● **Excerpted records**
**********

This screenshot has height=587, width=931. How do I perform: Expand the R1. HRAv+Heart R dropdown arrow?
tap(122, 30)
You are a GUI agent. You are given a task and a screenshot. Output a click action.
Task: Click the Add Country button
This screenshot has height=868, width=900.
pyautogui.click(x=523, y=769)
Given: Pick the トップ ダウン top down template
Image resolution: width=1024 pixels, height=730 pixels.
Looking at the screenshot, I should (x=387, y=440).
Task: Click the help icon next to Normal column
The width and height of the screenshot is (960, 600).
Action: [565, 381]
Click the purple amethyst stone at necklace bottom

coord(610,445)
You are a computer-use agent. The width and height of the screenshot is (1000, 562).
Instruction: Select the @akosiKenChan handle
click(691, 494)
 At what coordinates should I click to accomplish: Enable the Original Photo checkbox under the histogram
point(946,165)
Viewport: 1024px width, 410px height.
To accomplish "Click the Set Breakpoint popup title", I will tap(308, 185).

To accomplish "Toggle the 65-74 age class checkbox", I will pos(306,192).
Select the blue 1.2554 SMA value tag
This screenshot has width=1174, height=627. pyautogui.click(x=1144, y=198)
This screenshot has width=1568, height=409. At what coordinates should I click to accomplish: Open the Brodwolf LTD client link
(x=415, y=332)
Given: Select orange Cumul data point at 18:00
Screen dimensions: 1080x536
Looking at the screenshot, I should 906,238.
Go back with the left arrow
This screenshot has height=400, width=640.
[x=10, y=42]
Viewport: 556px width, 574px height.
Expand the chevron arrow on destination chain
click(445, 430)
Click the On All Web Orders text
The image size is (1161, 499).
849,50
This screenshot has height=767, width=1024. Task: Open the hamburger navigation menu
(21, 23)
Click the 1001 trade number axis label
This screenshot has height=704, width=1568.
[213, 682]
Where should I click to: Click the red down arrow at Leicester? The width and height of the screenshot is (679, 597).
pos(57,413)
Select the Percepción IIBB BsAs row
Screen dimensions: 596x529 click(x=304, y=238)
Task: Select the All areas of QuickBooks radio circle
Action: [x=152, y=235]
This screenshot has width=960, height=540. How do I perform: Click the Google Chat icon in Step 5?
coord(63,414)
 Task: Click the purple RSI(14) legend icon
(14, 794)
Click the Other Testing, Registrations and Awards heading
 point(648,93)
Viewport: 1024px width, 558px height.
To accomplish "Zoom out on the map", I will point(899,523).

**********

● **What the task requires**
Transcribe the material so that every line matches the original exactly.

● **Solution**
This screenshot has height=587, width=931. How do I perform: Expand the R1. HRAv+Heart R dropdown arrow?
tap(122, 30)
You are a GUI agent. You are given a task and a screenshot. Output a click action.
Task: Click the Add Country button
This screenshot has height=868, width=900.
pyautogui.click(x=523, y=769)
Given: Pick the トップ ダウン top down template
Image resolution: width=1024 pixels, height=730 pixels.
Looking at the screenshot, I should (x=387, y=440).
Task: Click the help icon next to Normal column
The width and height of the screenshot is (960, 600).
Action: [565, 381]
Click the purple amethyst stone at necklace bottom

coord(610,445)
You are a computer-use agent. The width and height of the screenshot is (1000, 562).
Instruction: Select the @akosiKenChan handle
click(691, 494)
 At what coordinates should I click to accomplish: Enable the Original Photo checkbox under the histogram
point(946,165)
Viewport: 1024px width, 410px height.
To accomplish "Click the Set Breakpoint popup title", I will tap(308, 185).

To accomplish "Toggle the 65-74 age class checkbox", I will pos(306,192).
Select the blue 1.2554 SMA value tag
This screenshot has width=1174, height=627. pyautogui.click(x=1144, y=198)
This screenshot has width=1568, height=409. At what coordinates should I click to accomplish: Open the Brodwolf LTD client link
(x=415, y=332)
Given: Select orange Cumul data point at 18:00
Screen dimensions: 1080x536
Looking at the screenshot, I should 906,238.
Go back with the left arrow
This screenshot has height=400, width=640.
[x=10, y=42]
Viewport: 556px width, 574px height.
Expand the chevron arrow on destination chain
click(445, 430)
Click the On All Web Orders text
The image size is (1161, 499).
849,50
This screenshot has height=767, width=1024. Task: Open the hamburger navigation menu
(21, 23)
Click the 1001 trade number axis label
This screenshot has height=704, width=1568.
[213, 682]
Where should I click to: Click the red down arrow at Leicester? The width and height of the screenshot is (679, 597).
pos(57,413)
Select the Percepción IIBB BsAs row
Screen dimensions: 596x529 click(x=304, y=238)
Task: Select the All areas of QuickBooks radio circle
Action: [x=152, y=235]
This screenshot has width=960, height=540. How do I perform: Click the Google Chat icon in Step 5?
coord(63,414)
 Task: Click the purple RSI(14) legend icon
(14, 794)
Click the Other Testing, Registrations and Awards heading
 point(648,93)
Viewport: 1024px width, 558px height.
To accomplish "Zoom out on the map", I will point(899,523).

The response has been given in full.